Please give the number of lines in the records below where the word "thumbnail" occurs, and nothing else.
___ Data to use ___
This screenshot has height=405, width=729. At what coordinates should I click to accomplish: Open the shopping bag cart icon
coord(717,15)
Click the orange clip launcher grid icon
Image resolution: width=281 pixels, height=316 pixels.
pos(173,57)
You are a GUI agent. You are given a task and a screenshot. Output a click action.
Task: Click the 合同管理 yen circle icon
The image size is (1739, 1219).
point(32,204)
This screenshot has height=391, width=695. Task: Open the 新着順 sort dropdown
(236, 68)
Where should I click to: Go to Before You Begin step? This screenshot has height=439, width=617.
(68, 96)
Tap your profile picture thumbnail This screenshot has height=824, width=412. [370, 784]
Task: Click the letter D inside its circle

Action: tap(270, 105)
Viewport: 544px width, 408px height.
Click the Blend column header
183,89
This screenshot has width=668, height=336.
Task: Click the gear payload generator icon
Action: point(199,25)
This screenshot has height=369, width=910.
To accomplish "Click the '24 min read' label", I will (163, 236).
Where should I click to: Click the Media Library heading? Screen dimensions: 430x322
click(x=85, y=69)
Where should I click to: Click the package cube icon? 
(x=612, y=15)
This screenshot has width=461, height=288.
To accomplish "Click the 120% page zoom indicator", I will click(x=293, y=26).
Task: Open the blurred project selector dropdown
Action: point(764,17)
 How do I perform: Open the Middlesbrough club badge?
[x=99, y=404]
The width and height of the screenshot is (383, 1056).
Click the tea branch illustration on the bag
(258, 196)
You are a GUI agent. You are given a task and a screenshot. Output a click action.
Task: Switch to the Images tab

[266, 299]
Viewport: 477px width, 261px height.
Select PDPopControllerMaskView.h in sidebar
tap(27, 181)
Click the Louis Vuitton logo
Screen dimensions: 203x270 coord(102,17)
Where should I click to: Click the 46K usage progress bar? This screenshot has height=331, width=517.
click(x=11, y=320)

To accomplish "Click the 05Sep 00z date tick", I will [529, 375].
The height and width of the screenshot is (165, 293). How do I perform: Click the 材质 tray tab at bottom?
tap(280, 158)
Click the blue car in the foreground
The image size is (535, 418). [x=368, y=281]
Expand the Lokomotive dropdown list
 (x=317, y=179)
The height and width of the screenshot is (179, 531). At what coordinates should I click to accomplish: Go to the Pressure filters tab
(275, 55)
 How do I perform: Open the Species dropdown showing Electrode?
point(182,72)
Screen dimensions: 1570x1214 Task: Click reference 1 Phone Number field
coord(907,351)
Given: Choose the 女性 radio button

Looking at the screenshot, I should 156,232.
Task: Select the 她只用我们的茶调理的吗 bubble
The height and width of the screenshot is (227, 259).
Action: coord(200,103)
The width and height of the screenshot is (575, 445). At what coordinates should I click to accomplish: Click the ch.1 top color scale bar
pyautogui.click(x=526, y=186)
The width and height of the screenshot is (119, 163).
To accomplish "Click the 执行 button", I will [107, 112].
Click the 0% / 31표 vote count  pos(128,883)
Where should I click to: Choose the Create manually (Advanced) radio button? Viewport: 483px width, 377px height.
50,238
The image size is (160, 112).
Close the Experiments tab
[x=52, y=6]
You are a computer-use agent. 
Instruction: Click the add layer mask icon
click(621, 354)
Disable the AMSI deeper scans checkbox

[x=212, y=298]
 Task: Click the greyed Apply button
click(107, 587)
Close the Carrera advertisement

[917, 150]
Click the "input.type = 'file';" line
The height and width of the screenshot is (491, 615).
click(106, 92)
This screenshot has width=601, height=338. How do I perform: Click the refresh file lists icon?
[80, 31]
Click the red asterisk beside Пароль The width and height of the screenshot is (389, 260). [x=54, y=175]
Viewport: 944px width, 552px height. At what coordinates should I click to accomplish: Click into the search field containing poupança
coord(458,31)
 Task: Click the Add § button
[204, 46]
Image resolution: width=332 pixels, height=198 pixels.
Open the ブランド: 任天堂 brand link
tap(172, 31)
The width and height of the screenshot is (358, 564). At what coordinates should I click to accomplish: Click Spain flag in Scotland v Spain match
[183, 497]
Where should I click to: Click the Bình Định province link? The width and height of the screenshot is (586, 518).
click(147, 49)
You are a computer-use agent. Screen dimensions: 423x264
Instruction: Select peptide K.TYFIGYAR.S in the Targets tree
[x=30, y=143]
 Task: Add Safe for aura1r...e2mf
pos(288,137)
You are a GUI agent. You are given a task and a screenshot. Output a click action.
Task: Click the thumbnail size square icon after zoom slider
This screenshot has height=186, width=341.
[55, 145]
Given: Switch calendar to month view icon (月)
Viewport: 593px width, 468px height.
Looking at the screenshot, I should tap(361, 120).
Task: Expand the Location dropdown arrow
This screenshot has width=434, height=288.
___
◆ **Solution for this problem**: 2